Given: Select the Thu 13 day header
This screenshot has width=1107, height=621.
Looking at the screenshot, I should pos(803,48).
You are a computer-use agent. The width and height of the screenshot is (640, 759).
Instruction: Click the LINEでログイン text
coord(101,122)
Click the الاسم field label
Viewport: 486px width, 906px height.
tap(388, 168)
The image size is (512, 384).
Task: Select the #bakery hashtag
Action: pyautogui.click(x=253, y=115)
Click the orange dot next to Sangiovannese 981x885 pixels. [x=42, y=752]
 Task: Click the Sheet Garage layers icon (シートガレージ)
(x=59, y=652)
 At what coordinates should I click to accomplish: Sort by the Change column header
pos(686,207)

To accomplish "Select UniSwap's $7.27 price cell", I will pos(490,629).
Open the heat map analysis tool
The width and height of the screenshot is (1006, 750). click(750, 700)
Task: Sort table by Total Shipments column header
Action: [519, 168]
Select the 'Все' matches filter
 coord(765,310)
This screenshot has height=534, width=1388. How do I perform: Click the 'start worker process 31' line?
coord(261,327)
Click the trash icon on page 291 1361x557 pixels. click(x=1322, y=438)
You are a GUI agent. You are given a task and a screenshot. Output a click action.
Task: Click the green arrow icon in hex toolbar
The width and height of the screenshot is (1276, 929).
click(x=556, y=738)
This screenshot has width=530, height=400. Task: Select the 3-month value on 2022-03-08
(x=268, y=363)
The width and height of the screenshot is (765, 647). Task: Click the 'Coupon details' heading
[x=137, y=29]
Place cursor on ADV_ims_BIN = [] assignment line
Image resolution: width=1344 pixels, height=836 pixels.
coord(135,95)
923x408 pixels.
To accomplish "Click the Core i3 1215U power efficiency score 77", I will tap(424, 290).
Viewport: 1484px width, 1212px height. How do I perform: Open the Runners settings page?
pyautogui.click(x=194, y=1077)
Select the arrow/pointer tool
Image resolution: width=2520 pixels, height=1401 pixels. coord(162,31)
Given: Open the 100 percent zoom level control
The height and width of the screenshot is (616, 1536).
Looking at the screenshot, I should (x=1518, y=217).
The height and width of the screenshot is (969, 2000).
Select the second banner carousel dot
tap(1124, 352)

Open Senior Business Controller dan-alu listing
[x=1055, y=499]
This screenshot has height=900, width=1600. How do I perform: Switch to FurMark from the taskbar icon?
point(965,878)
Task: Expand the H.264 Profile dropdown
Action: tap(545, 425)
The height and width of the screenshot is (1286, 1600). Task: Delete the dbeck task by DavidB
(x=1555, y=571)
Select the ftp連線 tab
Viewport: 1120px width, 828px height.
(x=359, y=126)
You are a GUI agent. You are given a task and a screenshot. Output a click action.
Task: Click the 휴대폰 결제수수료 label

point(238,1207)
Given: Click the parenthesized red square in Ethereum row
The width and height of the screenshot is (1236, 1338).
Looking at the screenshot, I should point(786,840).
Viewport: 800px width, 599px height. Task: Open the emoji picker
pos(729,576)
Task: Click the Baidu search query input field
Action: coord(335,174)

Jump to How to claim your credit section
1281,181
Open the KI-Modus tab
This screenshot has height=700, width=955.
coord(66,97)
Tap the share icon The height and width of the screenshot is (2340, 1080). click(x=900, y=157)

◇ ◇ ◇ ◇ ◇

__Work instruction__: From the line holding "Select the second banner carousel dot" down to the last line of the records above, restate each line exactly as written.

__Worked solution__:
Select the second banner carousel dot
tap(1124, 352)

Open Senior Business Controller dan-alu listing
[x=1055, y=499]
This screenshot has height=900, width=1600. How do I perform: Switch to FurMark from the taskbar icon?
point(965,878)
Task: Expand the H.264 Profile dropdown
Action: tap(545, 425)
The height and width of the screenshot is (1286, 1600). Task: Delete the dbeck task by DavidB
(x=1555, y=571)
Select the ftp連線 tab
Viewport: 1120px width, 828px height.
(x=359, y=126)
You are a GUI agent. You are given a task and a screenshot. Output a click action.
Task: Click the 휴대폰 결제수수료 label

point(238,1207)
Given: Click the parenthesized red square in Ethereum row
The width and height of the screenshot is (1236, 1338).
Looking at the screenshot, I should point(786,840).
Viewport: 800px width, 599px height. Task: Open the emoji picker
pos(729,576)
Task: Click the Baidu search query input field
Action: coord(335,174)

Jump to How to claim your credit section
1281,181
Open the KI-Modus tab
This screenshot has height=700, width=955.
coord(66,97)
Tap the share icon The height and width of the screenshot is (2340, 1080). click(x=900, y=157)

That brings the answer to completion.